Las esculturas del pórtico de Santa Ana de la catedral de Notre-Dame de París nos ofrecen uno de los testimonios más conmovedores del judaísmo medieval. El friso en cuestión, esculpido justo encima de la puerta, data de finales del siglo XII. Representa el encuentro de Santa Ana (la madre de la Virgen) y su futuro esposo, San Joaquín.

El artista anónimo tomó como modelo a los judíos de París para representar a esos primeros cristianos. Los hombres representados llevan la túnica larga y el sombrero puntiagudo que caracterizaban a los judíos de la Edad Media.

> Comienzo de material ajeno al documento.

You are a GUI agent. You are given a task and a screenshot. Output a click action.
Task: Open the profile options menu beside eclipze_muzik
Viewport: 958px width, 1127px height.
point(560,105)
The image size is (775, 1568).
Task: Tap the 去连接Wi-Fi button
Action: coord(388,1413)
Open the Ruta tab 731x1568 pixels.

La parte izquierda representa la boda de Anne y Joachim. En el centro, el rabino, envuelto en su chal de oración, sostiene de la mano a los novios. Todo contribuye a recrear el ambiente de una sinagoga parisina. El artista ha esculpido minuciosamente los pequeños arcos, la lámpara perpetua y los numerosos libros apilados, tan característicos de la vida judía.

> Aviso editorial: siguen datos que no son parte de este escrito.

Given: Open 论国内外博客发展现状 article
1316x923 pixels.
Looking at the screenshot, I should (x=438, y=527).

En el centro, una iconografía puramente cristiana: un ángel anuncia a la pareja estéril el próximo nacimiento de María. A la derecha, Ana y Joaquín llevan sus ofrendas a la sinagoga. Sobre el altar, un rollo de la Torá. El extremo del friso representa a dos judíos conversando. Estas figuras de piedra nos transmiten imágenes de un judaísmo lejano.
Centrémonos ahora en los dos contrafuertes centrales de la fachada principal. La hornacina de la derecha alberga «La sinagoga derrotada», con los ojos vendados por una serpiente, el cetro roto y la corona pisoteada. Esta estatua es obra de Fromanger. A su lado, a la izquierda, se encuentra «La Iglesia triunfante», de Geoffroy Dechaume. Estas esculturas del siglo XIX se realizaron durante las obras de restauración emprendidas por Viollet-le-Duc para sustituir las obras originales destruidas durante la Revolución. Justo encima, la galería de los Reyes representa a veintiocho reyes de Judá e Israel que, según la tradición cristiana, son los antepasados de Jesús.

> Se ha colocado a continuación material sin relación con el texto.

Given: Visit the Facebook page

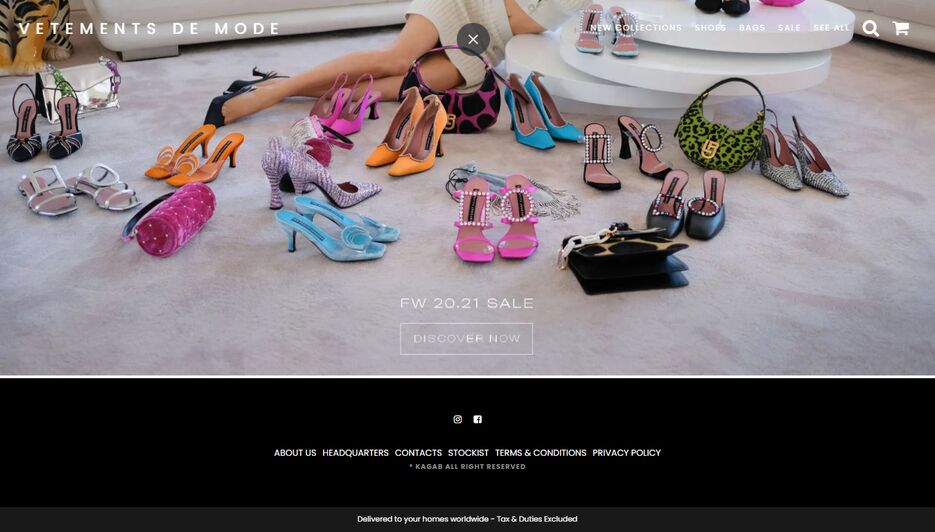Looking at the screenshot, I should tap(477, 419).
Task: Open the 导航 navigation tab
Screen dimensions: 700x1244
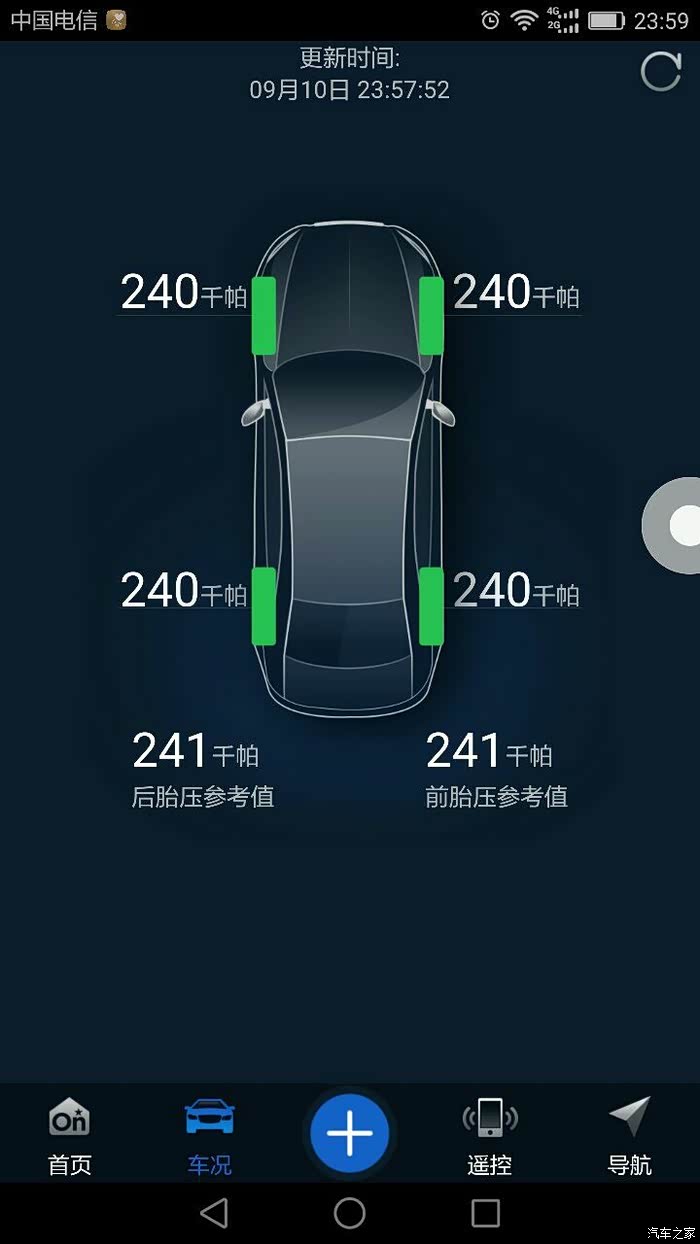Action: (x=629, y=1135)
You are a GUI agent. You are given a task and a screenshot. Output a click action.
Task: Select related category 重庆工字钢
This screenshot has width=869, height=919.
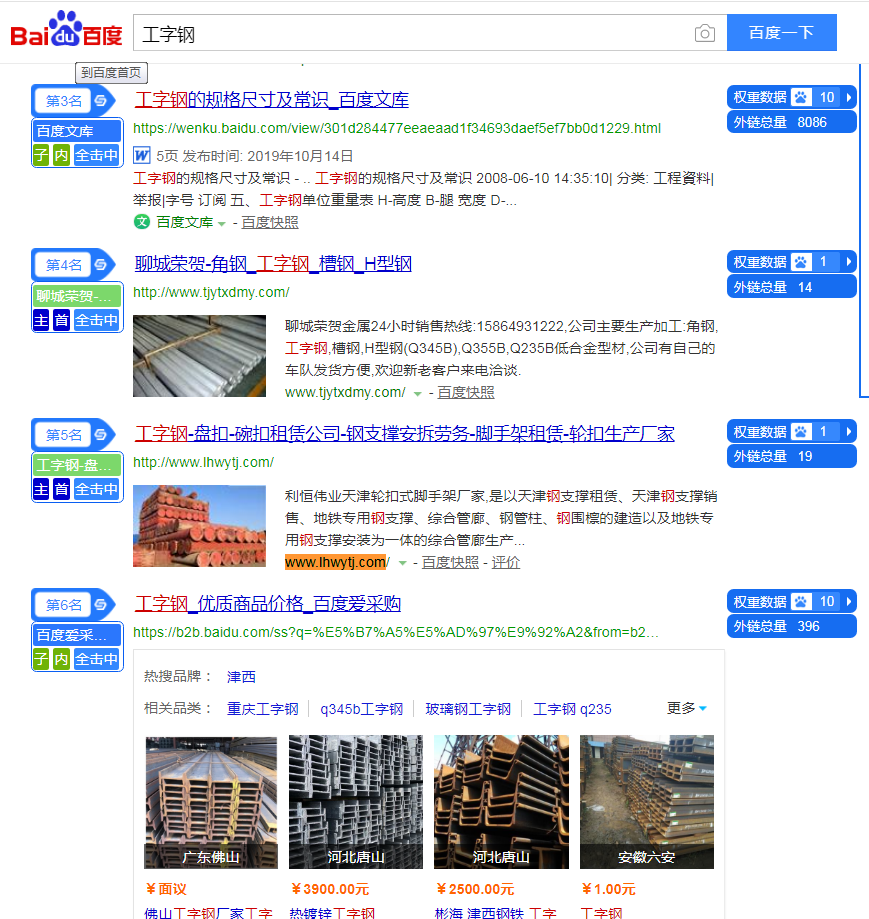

En 1977, durante unas obras en la calle de la Chaussée-d’Antin, se descubrieron 364 fragmentos esculpidos procedentes de Notre-Dame y destrozados durante la Revolución. Aunque no se ha encontrado ningún rastro de La Sinagoga vencida, se han desenterrado veintiuna cabezas (de un total de veintiocho) de los reyes de Judá e Israel. Se exponen en el Museo Nacional de la Edad Media de las Termas de Cluny.
En 1849, durante las obras de acondicionamiento de la librería Hachette, en la esquina de la calle Pierre-Sarrazin y la calle de la Huchette —el actual bulevar Saint-Michel—, se descubrieron cerca de ochenta estelas judías, la mayoría de las cuales fueron donadas al Museo de Cluny por Louis Hachette. Otras lápidas, situadas cerca del lugar del futuro hallazgo y aún visibles en el siglo XVII, fueron transcritas por Étienne Baluze antes de su desaparición. Este conjunto excepcional, hoy en día depositado en su mayor parte en el Museo de Arte e Historia del Judaísmo, es el principal testimonio material de la importante comunidad judía establecida en París en los siglos XII y XIII. De hecho, aunque se sabe que había dos cementerios judíos en París en el siglo XIII (y un tercero, en la margen derecha, utilizado en un periodo posterior, en el siglo XIV), solo se conservan rastros documentales del segundo, cerrado ya en 1273.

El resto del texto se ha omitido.